J’espère que tu me pardonneras. Pour ce qui me traverse l’esprit en ce moment même.
Pour mes prières.
Je vais me permettre de me plaindre, car comme tu le sais, c’est tout moi.
Ça n’a pas été facile. Aussi facile que tu le disais, que tu le sentais.
Ça n’a pas été facile de sympathiser avec quelqu’un.
La tâche était laborieuse, vraiment.
C’est pour cette raison qu’une année s’est écoulée, même si j’admets être en partie responsable.
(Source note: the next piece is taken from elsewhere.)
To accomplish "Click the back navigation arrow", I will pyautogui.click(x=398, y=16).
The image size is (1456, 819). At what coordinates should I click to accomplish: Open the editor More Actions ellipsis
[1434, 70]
Mes choix m’ont enfin amené jusqu’ici. J’espère que tu penseras à me complimenter.
J’ai fait ce choix il y a un an. Celui de devenir quelqu’un comme toi.
Capable d’accepter les autres. Capable d’aimer les autres.
Je ne sais pas si j’ai réussi, mais au moins, je l’ai choisi.
Je me rends aujourd’hui chez toi avec ta meilleure amie, qui est devenue ma première amie.
En vérité, ça aurait été génial de se voir tous les trois, mais bon, je sais bien que c’est impossible. On le fera donc au paradis.
Tu n’es plus là, mais nous allons tous les deux chez toi pour tenir la promesse que j’ai faite à ta mère, ce jour-là.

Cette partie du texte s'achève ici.